Волк любит зайцев — они его развлекают. Без них в мире чего-то бы недоставало.
Я побаиваюсь людей с могучим умом. У меня лично есть только разум — маленький и увертливый.
Дойдя до пределов, обозначенных ему судьбой, человек склонен думать, что здесь и Земля кончается.
Самое интересное происходит на обочине Жизненного Пути. И там же располагаются знаки дорожного движения.
На поворотах жизненного пути крепче держись за руль, человек!
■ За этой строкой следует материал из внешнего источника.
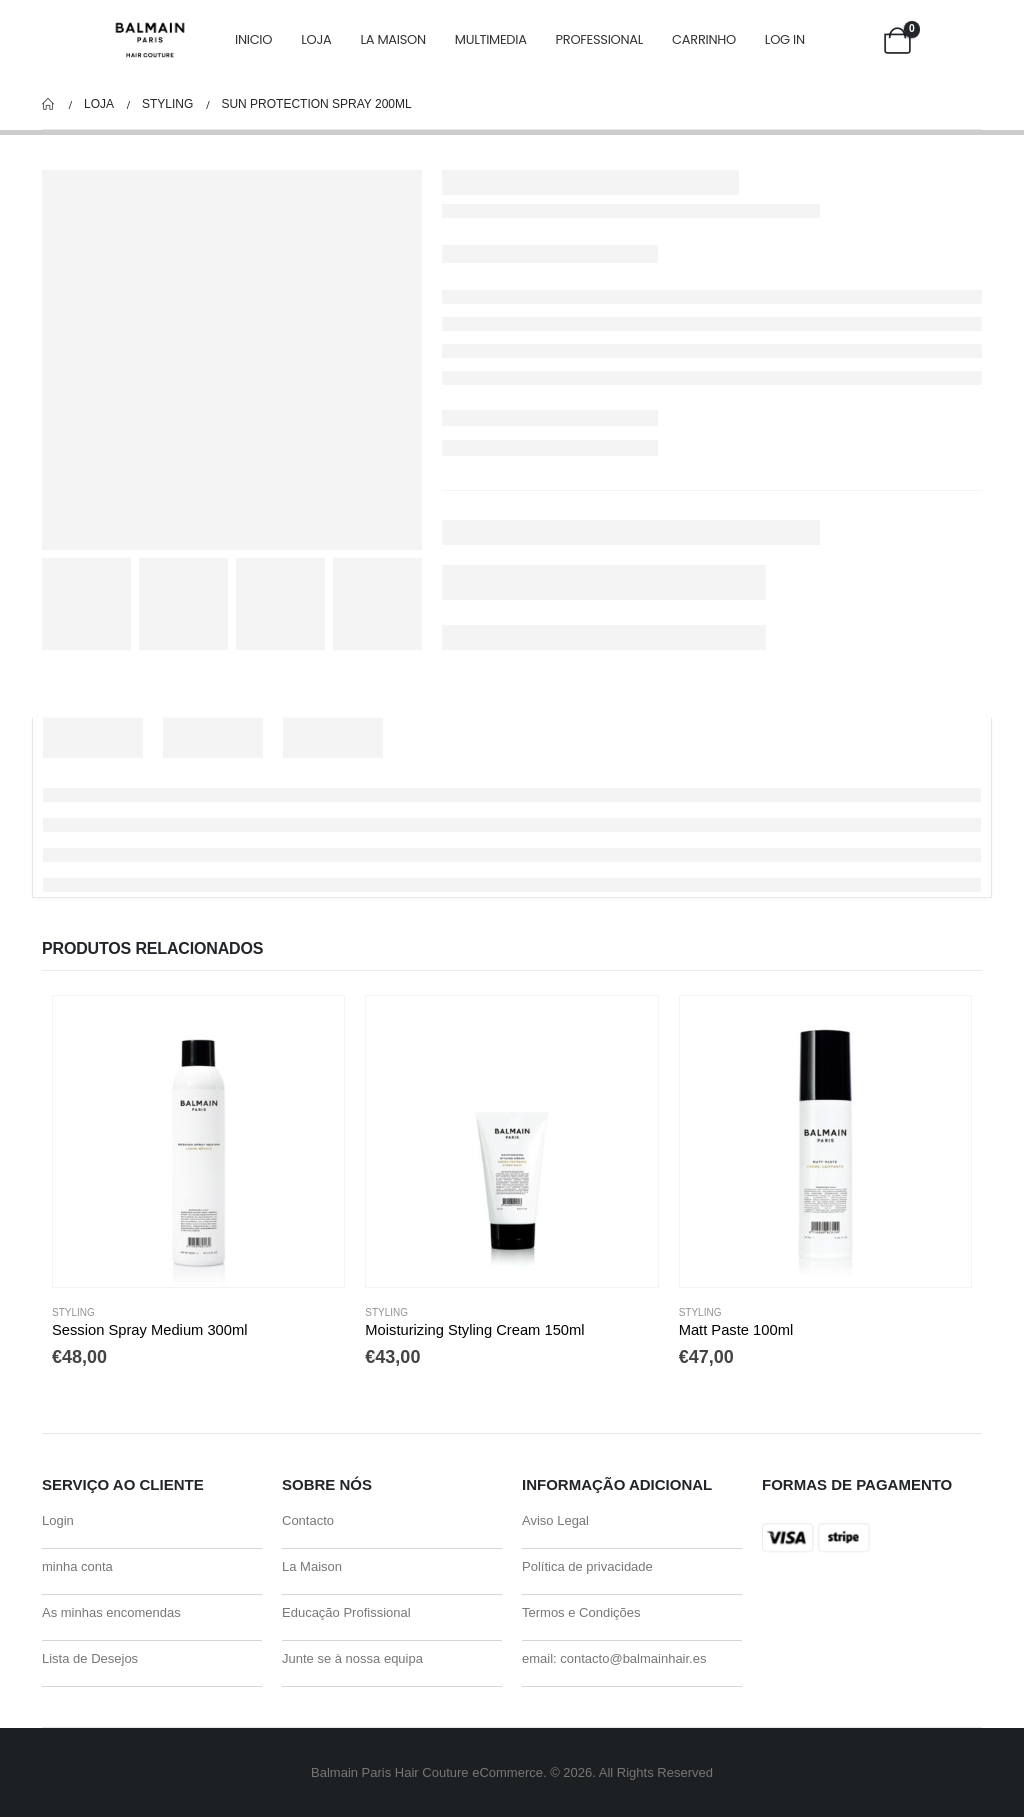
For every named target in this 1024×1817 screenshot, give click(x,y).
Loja (316, 39)
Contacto (308, 1520)
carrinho (704, 39)
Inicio (253, 39)
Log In (785, 39)
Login (58, 1520)
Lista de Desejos (90, 1658)
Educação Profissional (346, 1612)
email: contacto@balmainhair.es (614, 1658)
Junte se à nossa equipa (352, 1658)
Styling (73, 1312)
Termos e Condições (581, 1612)
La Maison (392, 39)
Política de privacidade (587, 1566)
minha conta (77, 1566)
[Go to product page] (198, 1141)
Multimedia (491, 39)
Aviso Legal (555, 1520)
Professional (599, 39)
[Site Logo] (150, 40)
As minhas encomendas (111, 1612)
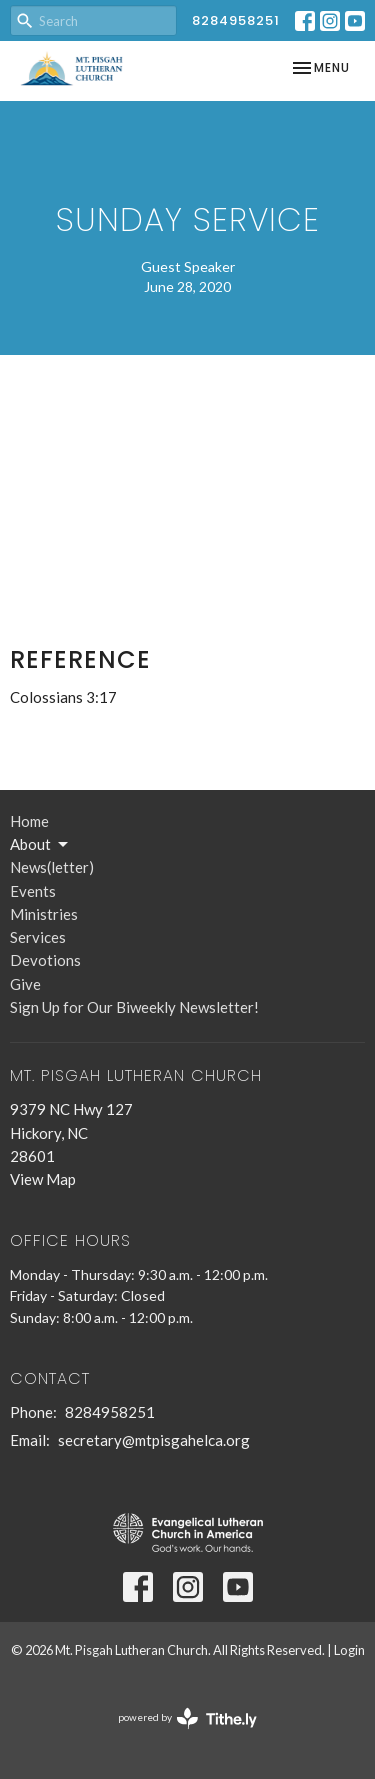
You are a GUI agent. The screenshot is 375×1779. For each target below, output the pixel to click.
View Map (43, 1179)
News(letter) (52, 867)
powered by (187, 1718)
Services (38, 937)
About (40, 845)
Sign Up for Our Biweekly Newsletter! (134, 1007)
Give (25, 984)
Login (349, 1650)
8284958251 (236, 20)
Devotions (45, 960)
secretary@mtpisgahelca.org (154, 1440)
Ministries (44, 914)
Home (29, 821)
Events (33, 891)
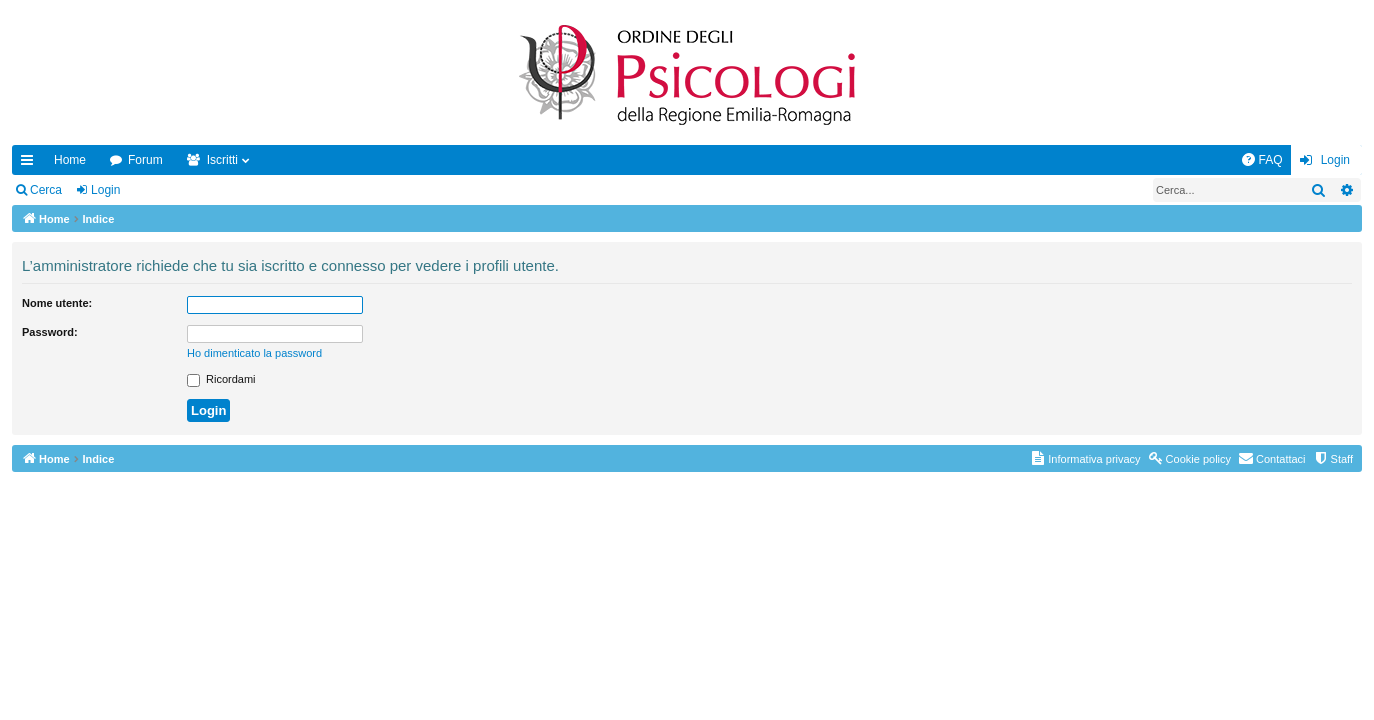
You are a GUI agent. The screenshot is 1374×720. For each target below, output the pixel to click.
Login (105, 190)
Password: (50, 332)
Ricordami (221, 379)
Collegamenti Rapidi (31, 164)
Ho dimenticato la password (254, 353)
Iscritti (222, 160)
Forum (145, 160)
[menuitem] (1262, 160)
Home (70, 160)
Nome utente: (57, 303)
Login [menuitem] (1335, 160)
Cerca (46, 190)
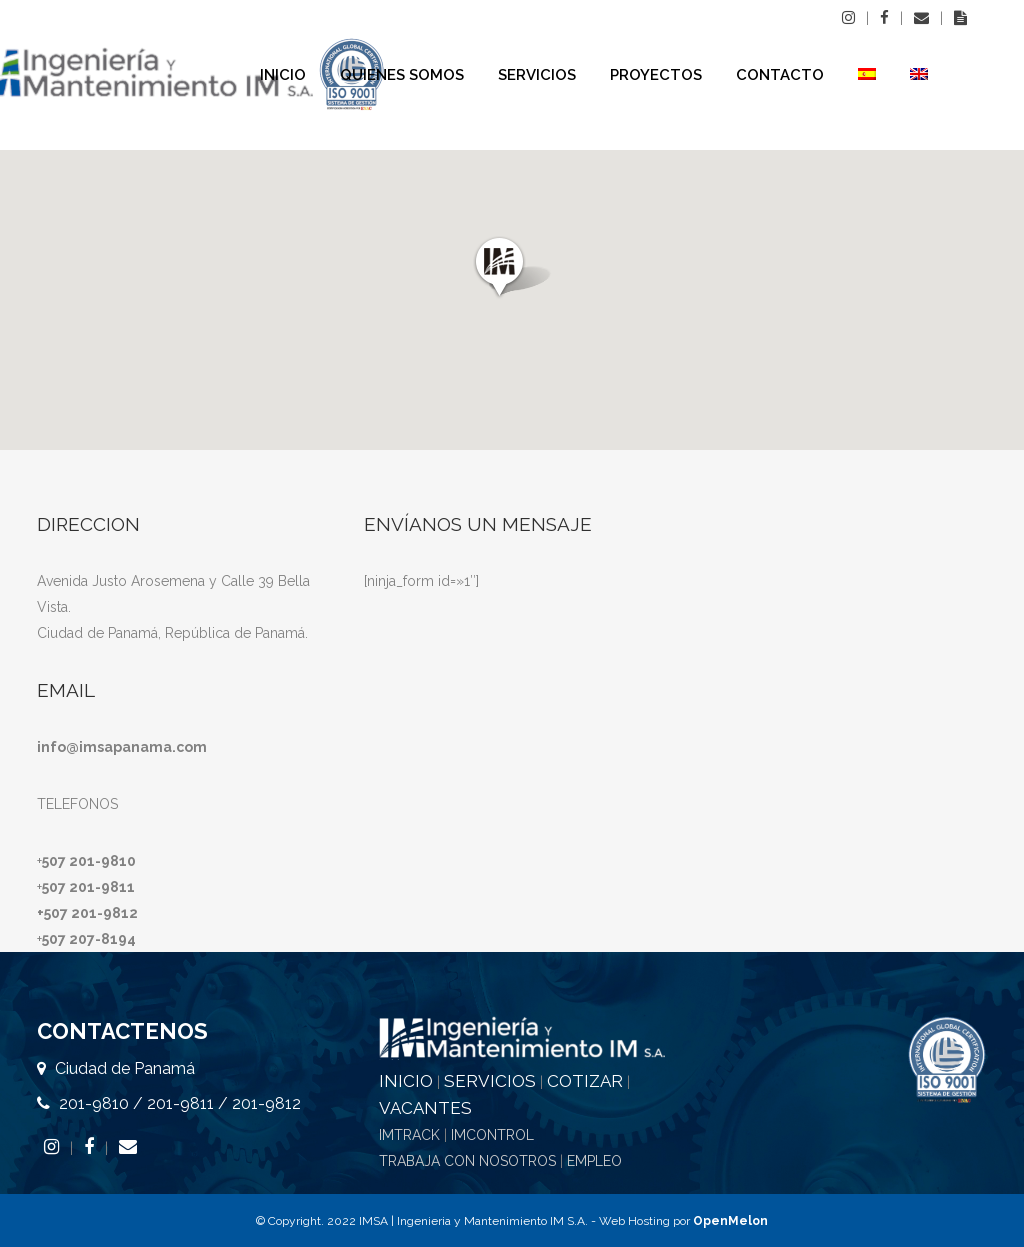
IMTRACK (409, 1135)
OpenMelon (730, 1221)
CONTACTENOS (122, 1031)
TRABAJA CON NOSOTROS (467, 1161)
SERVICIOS (490, 1081)
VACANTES (425, 1108)
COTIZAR (585, 1081)
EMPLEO (594, 1161)
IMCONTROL (492, 1135)
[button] (512, 268)
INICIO (406, 1081)
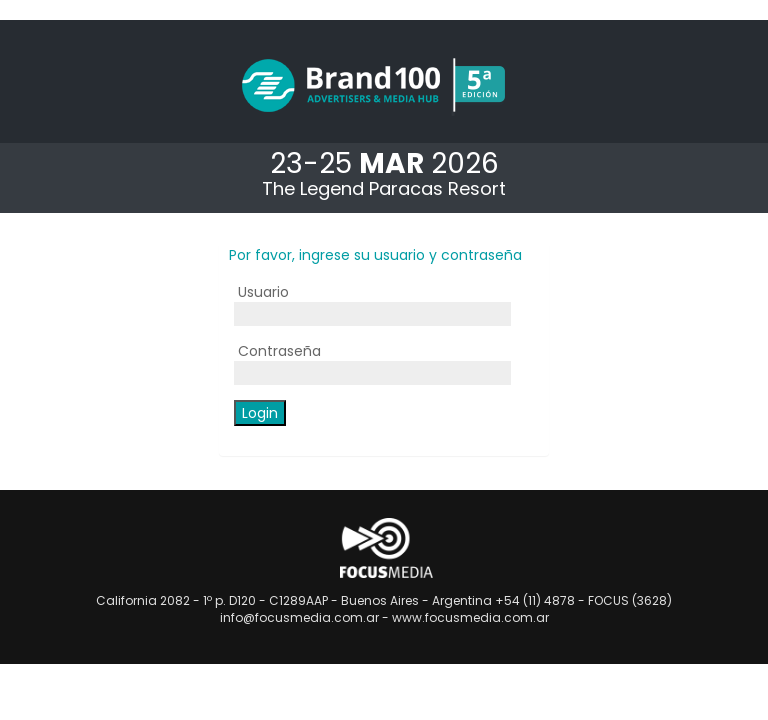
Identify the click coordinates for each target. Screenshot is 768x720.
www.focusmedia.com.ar (470, 617)
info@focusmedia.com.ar (299, 617)
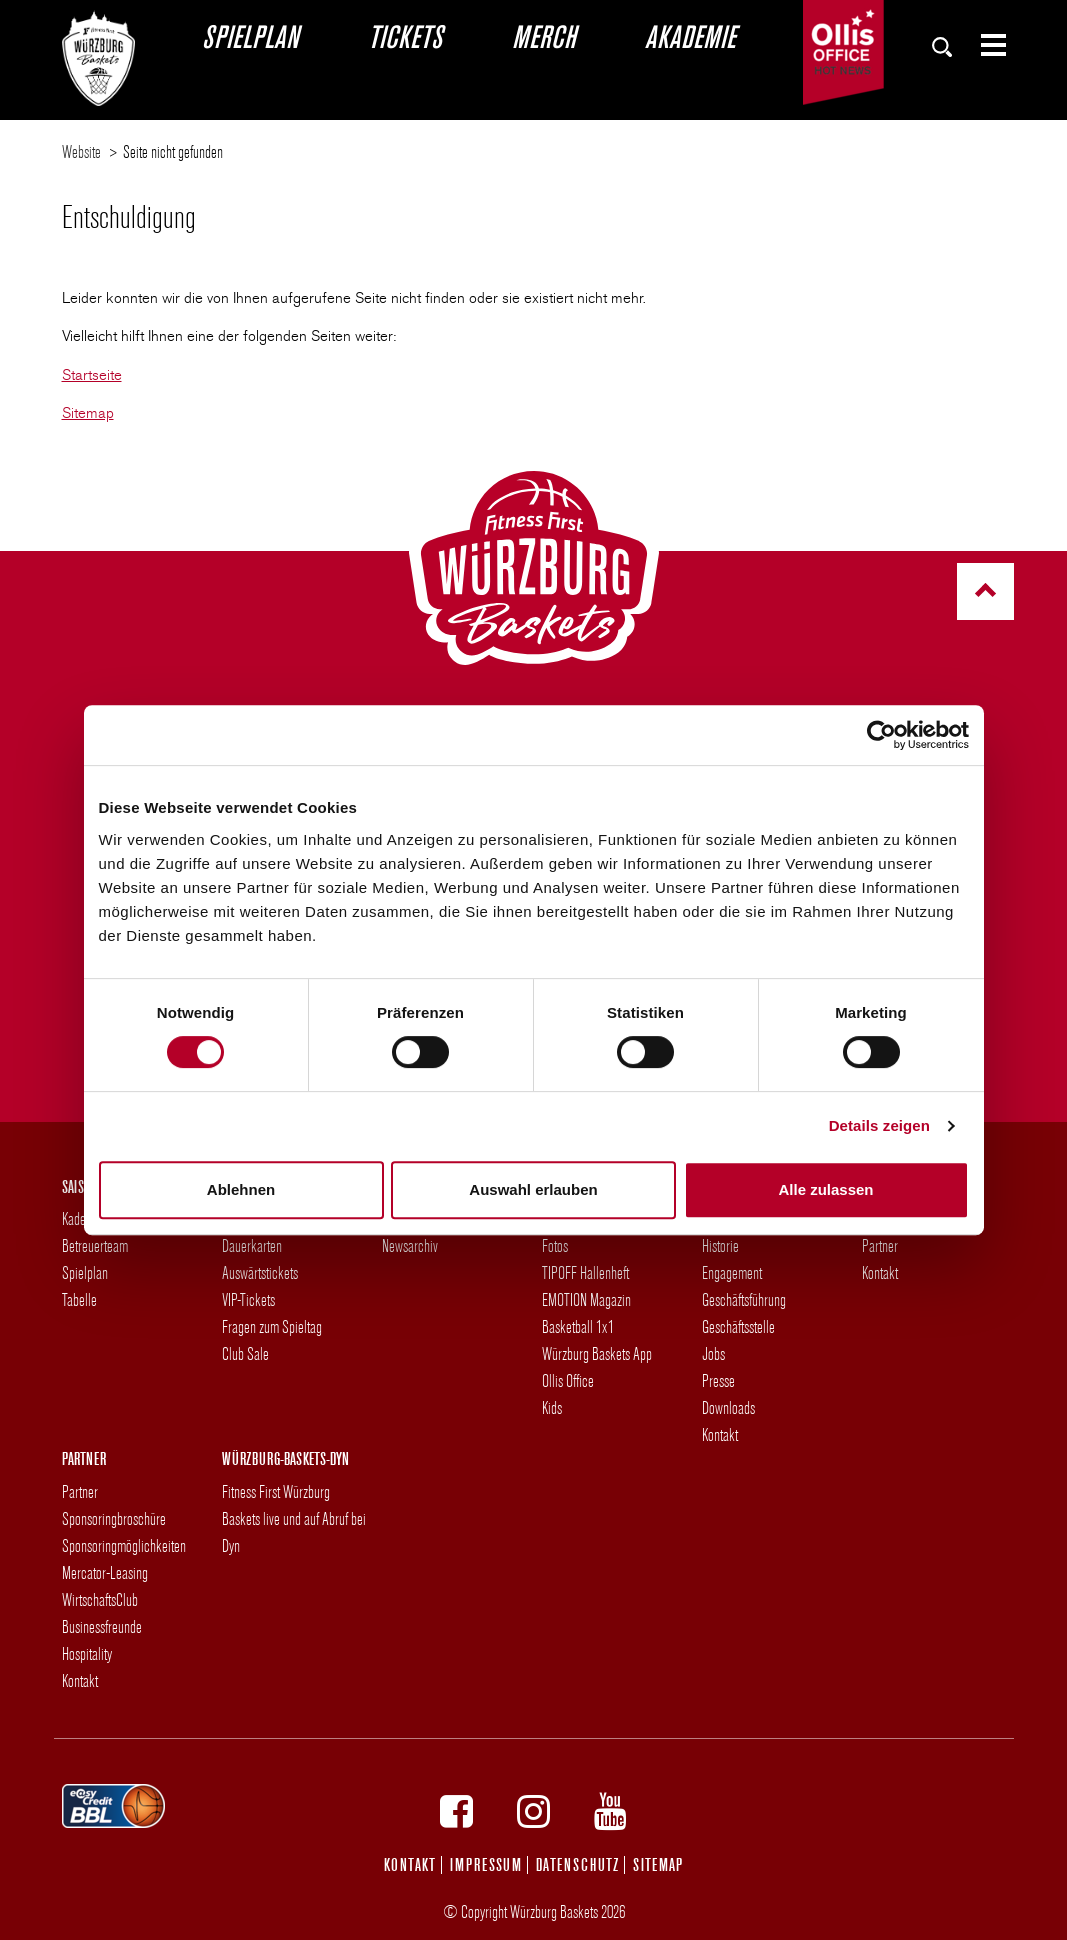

А тормозить надо было раньше.
Гордая высокая Свеча на глазах тает, превращаясь в маленький Огарок, скромный и молчаливый.
Но сгорает не только парафин Свечи, но и ее гордость и высокомерие, превращаясь в содержание и мудрость.
Остро наточенный Нож приблизился к Картошине, нисколько не скрывая своих дерзких намерений.
Только, пожалуйста, без вольностей, молодой человек, — сразу предупредила его Картошина.
Сделаем все в лучшем виде, не извольте беспокоиться, — и Нож моментально снял с Картошины тонкую кожуру, оставив ее непривычно голой перед миром.
Но ведь меня могут увидеть посторонние, — тонким голосом возопила Картошина, чуствуя, что главные неприятности впереди.
Только не надо щекотать меня под ребрами, — визжала она, пока Нож извлекал из ее белого тела глазки.
Но скоро, всем снова довольная, Картошина радостно булькала под крышкой в приятном обществе Лука и Моркови.
Есть вещи, которые можно увидеть, только заранее про них зная — таковы, например, Гордость, Великолепие и Авторитет. А если не знать, то они вполне могут показаться Чванством, Напыщенностью и Спесью.
Двуспальная Тахта прочно стоит на своих коротеньких ножках, и у нее широкий взгляд на мир, так как она вмещает в себя Мужское и Женское начала одновременно. Однако всему есть предел, и Детского начала Тахта не признает, безжалостно изгоняя его с блестящего атласного покрывала.